雑所得の必要経費となる項目の例として、次のようなものがあげられます。
- パソコンやタブレットの購入費
- 打ち合わせにかかった飲食費
- 打ち合わせに向かうための交通費
- コピー用紙
- インターネットの回線使用料
- コワーキングスペースの使用料
副業に必要な費用であることが条件で、プライベートでかかった費用については計上できません。
自宅で仕事をしている場合は、家賃や光熱費の一部を「家事按分」として経費にすることが可能です。

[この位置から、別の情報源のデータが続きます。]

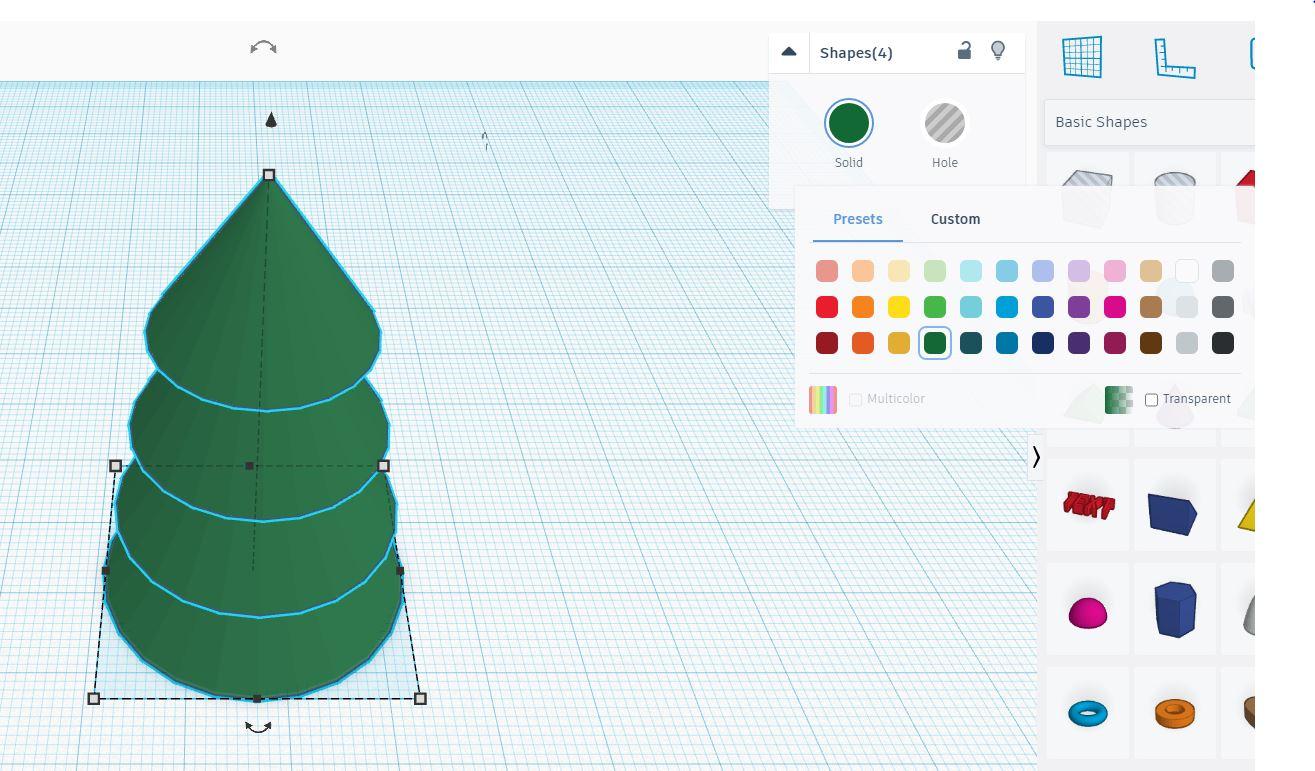
Task: Select the blue torus shape
Action: point(1088,713)
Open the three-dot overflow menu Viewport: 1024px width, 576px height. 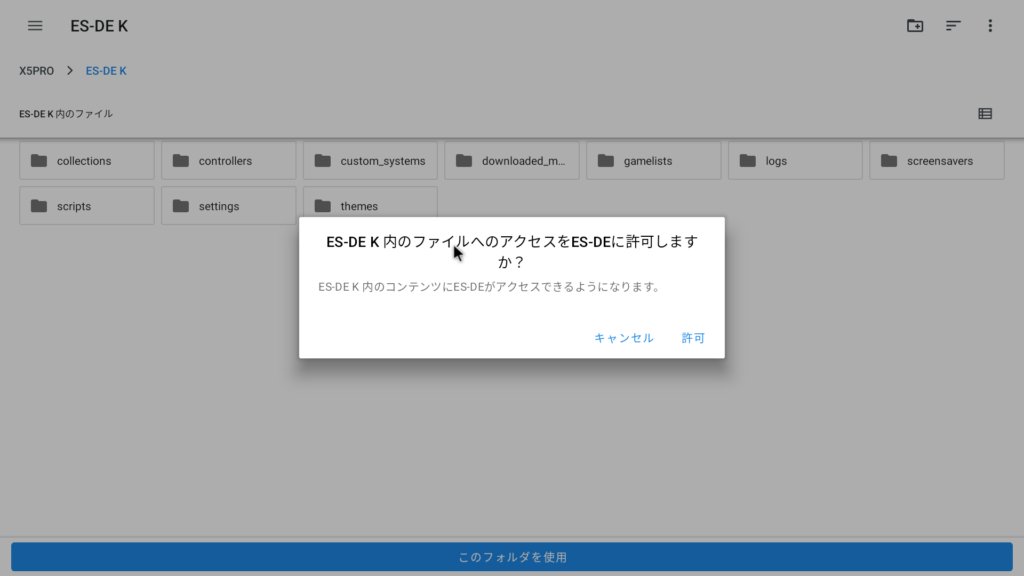(x=990, y=26)
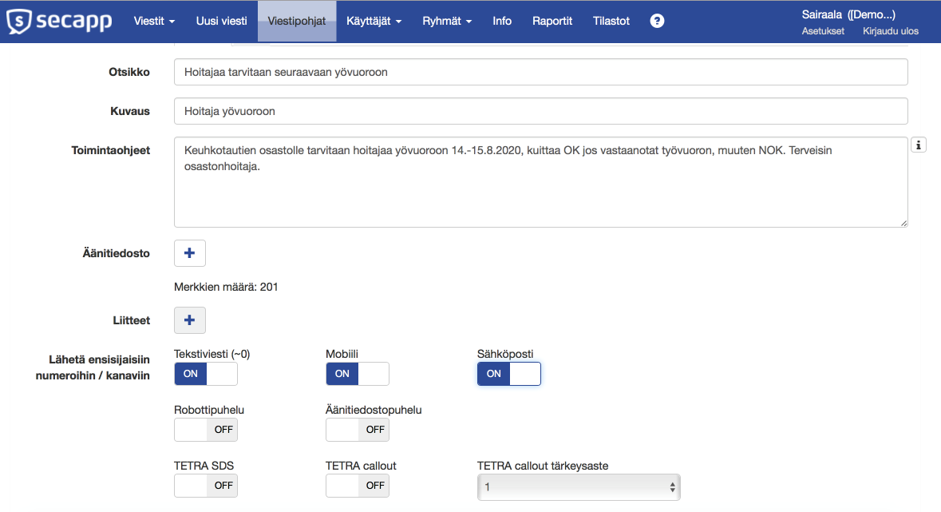Add an audio file with Äänitiedosto plus
The image size is (941, 512).
(190, 253)
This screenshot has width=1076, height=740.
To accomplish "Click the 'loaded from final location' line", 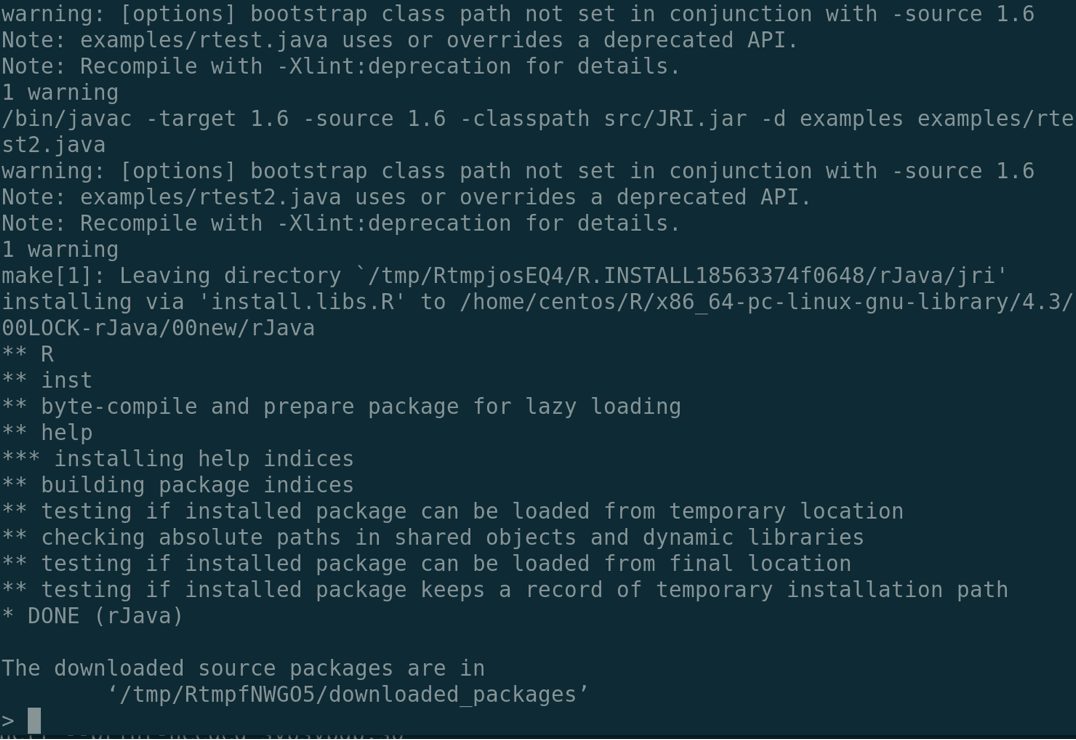I will [426, 563].
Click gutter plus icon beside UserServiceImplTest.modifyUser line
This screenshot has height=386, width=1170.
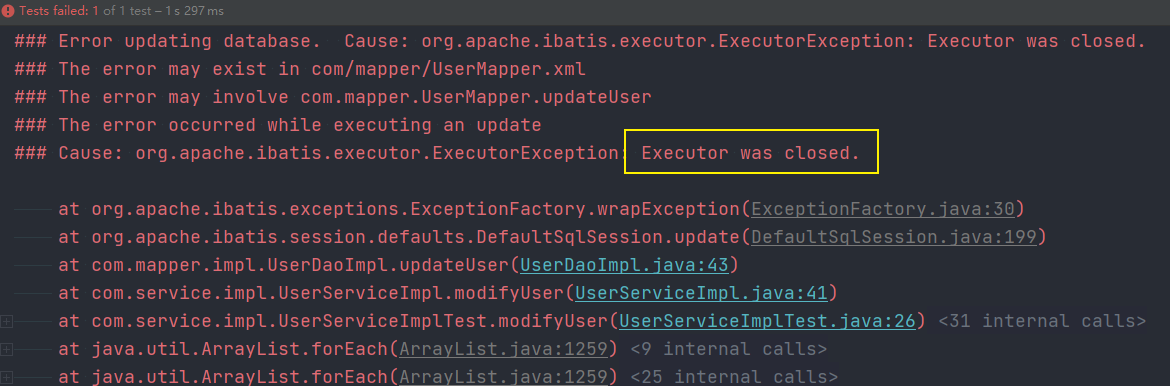[7, 321]
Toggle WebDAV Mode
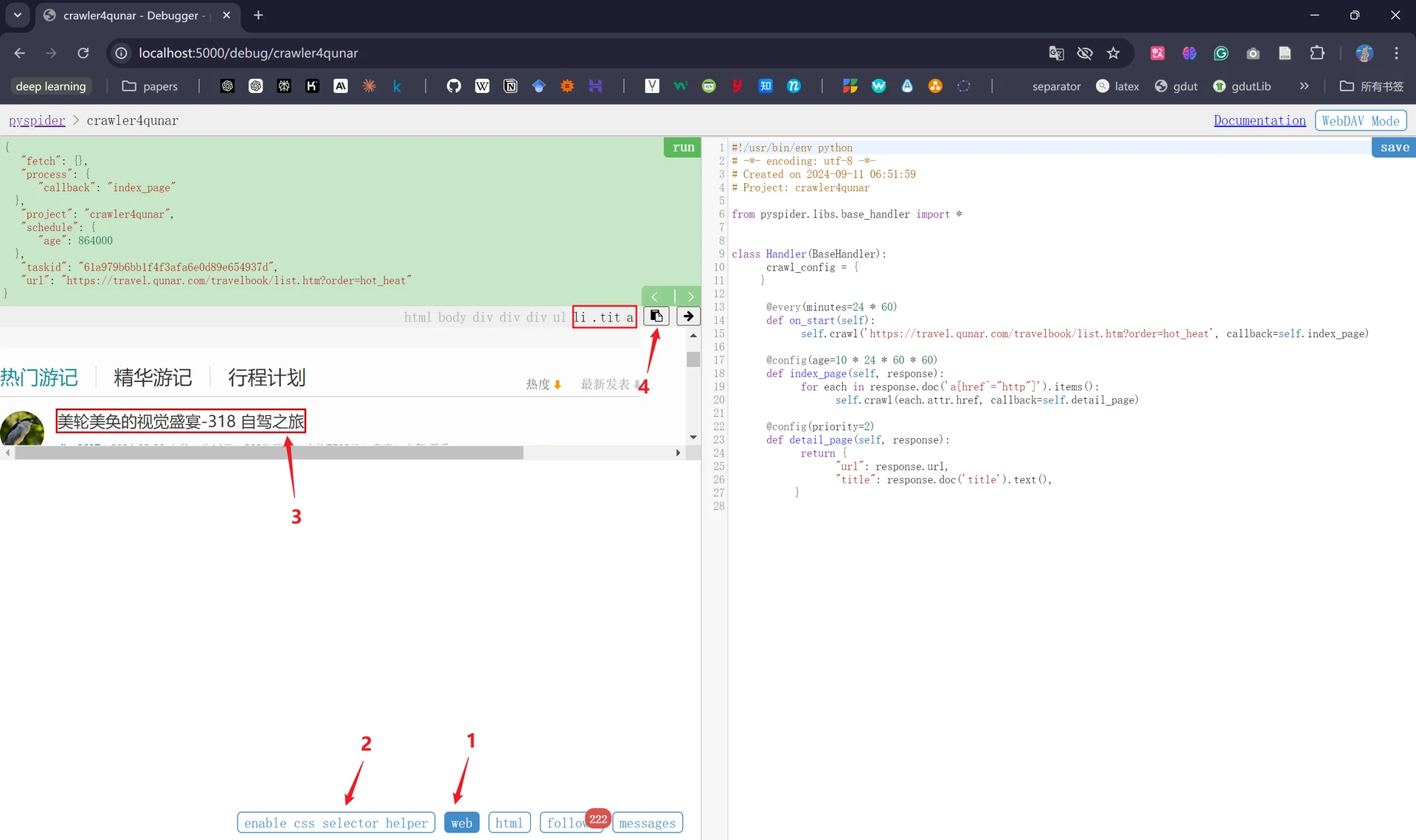 click(1361, 120)
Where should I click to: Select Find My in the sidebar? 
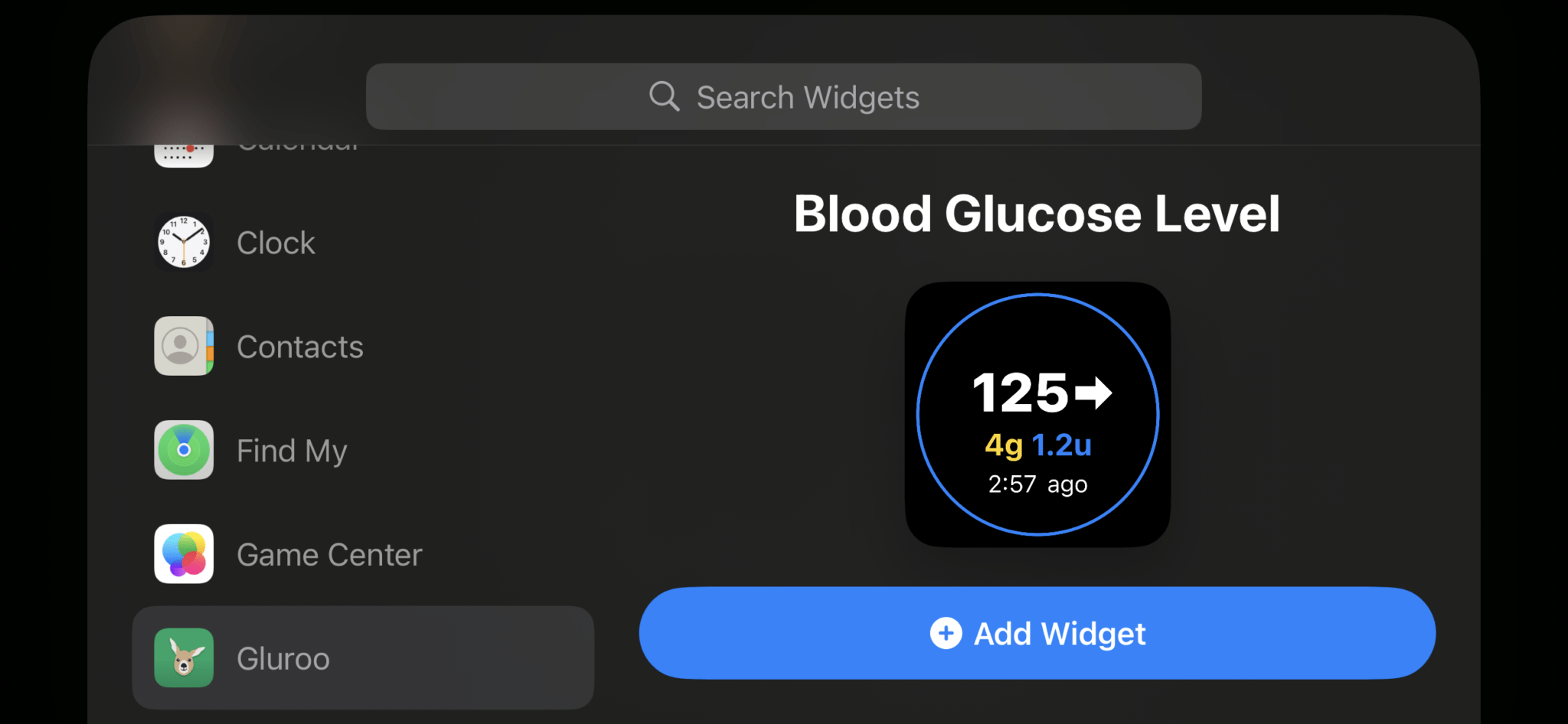click(292, 450)
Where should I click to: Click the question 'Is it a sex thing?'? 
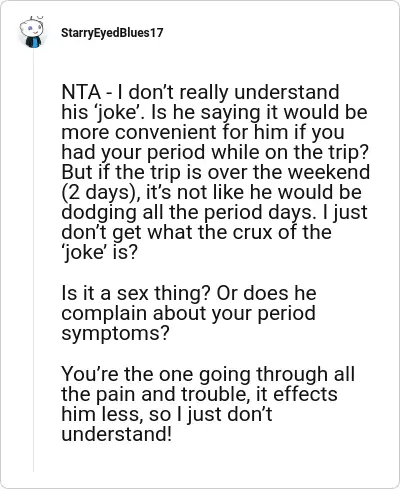pos(136,294)
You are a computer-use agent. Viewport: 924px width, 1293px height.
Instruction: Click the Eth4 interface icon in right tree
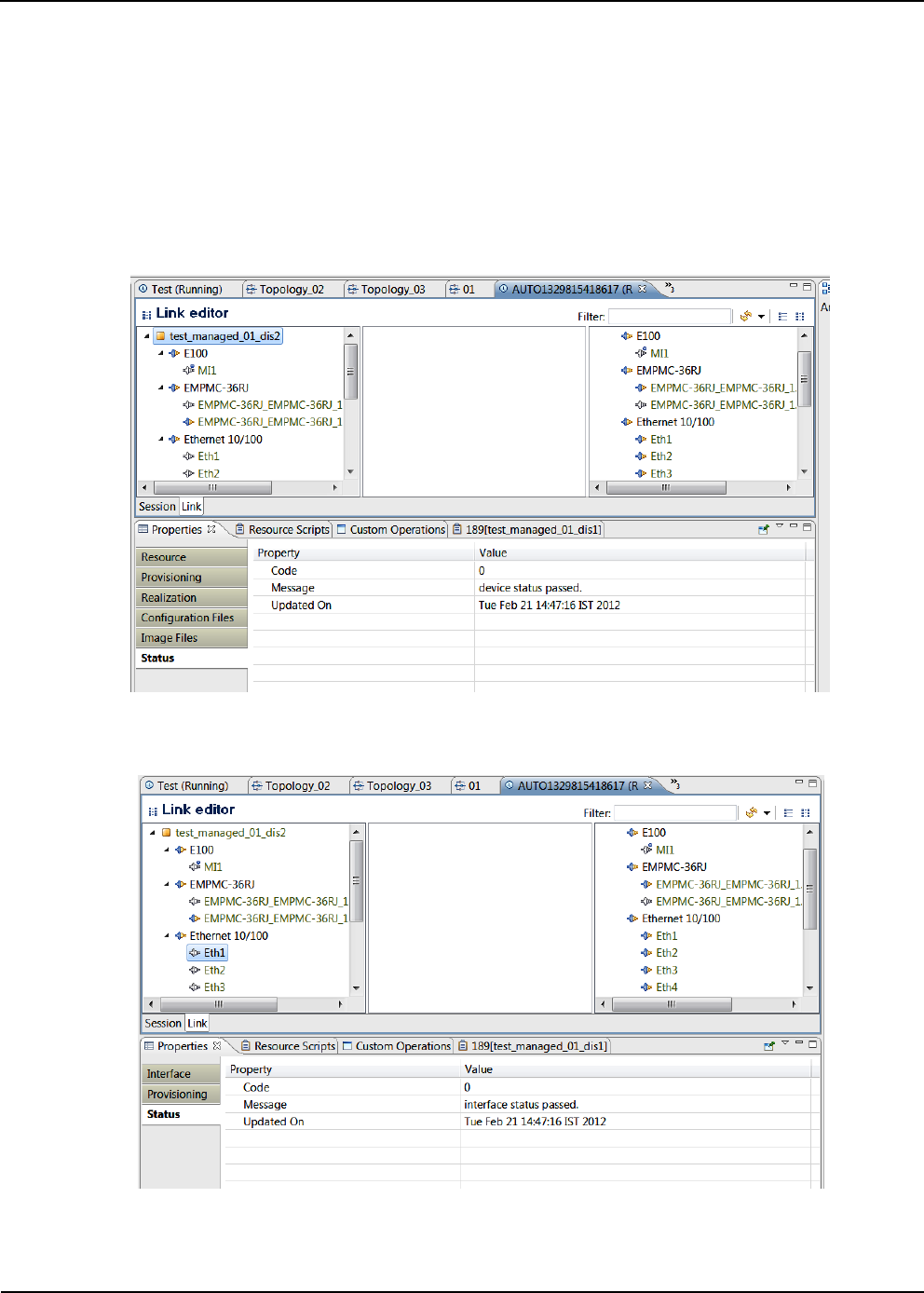click(x=646, y=987)
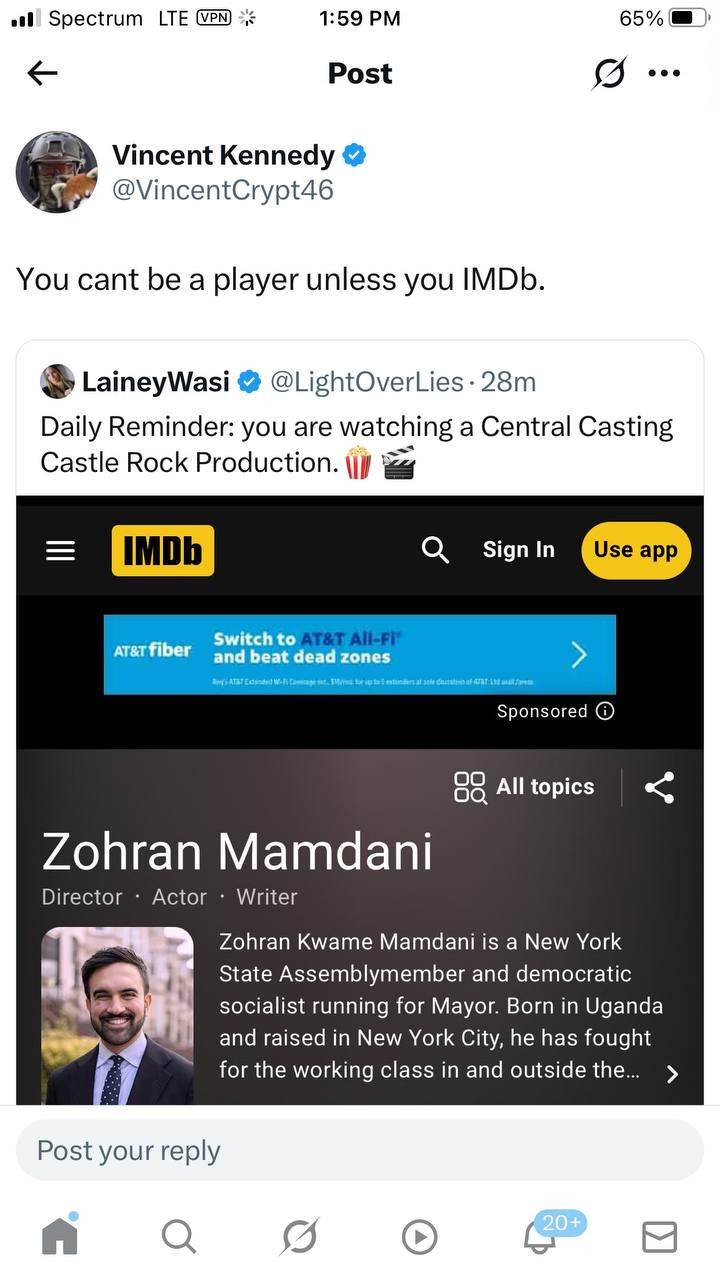Open the Grok tab in bottom bar
The width and height of the screenshot is (720, 1280).
point(299,1237)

ただし、副業での使用割合が50%を超えていることが条件となります。
雑所得にかかる税率と計算方法
雑所得にかかる税率と計算方法は、次のようになります。
【公的年金控除(所得が年金のみの場合)後の所得】
- 65才以上の場合
年金額110万円以下 |
0円 |
---|---|
110万円超330万円未満 |
年金額 - 110万円 |
330万円超410万円以下 |
年金額 × 75% - 27万5,000円 |
- 65才未満の場合
年金額60万円以下 |
0円 |
---|---|
60万円超130万円以下 |
年金額 - 60万円 |
130万円超410万円以下 |
年金額 × 75% - 27万5,000円 |
例)控除額を48万円と仮定し、年金額200万円の場合
- 65才以上の場合
(200万円 - 110万円)- 48万円 = 42万円
42万円 × 5% = 21,000円
- 65才未満の場合
(200万円 - 60万円)- 48万円 = 92万円
92万円 × 5%=46,000円
【所得の早見表(平成27年分以後)】
課税される所得金額 |
税率 |
控除額 |
---|---|---|
1,000円 から 1,949,000円まで |
5% |
0円 |
1,950,000円 から 3,299,000円まで |
10% |
97,500円 |
3,300,000円 から 6,949,000円まで |
20% |
427,500円 |
6,950,000円 から 8,999,000円まで |
23% |
636,000円 |
9,000,000円 から 17,999,000円まで |
33% |
1,536,000円 |
18,000,000円 から 39,999,000円まで |
40% |
2,796,000円 |
40,000,000円 以上 |
45% |
4,796,000円 |
雑所得の税率についてのまとめ
雑所得は、公的年金等による所得と、それ以外の所得に区分されます。会社員が副業で得た所得は基本的に雑所得となりますが、内容によっては事業所得や一時所得になる場合もあるので注意が必要です。
雑所得にあたる収入や、必要経費として控除できるものを正しく把握したうえで、確定申告を実施しましょう。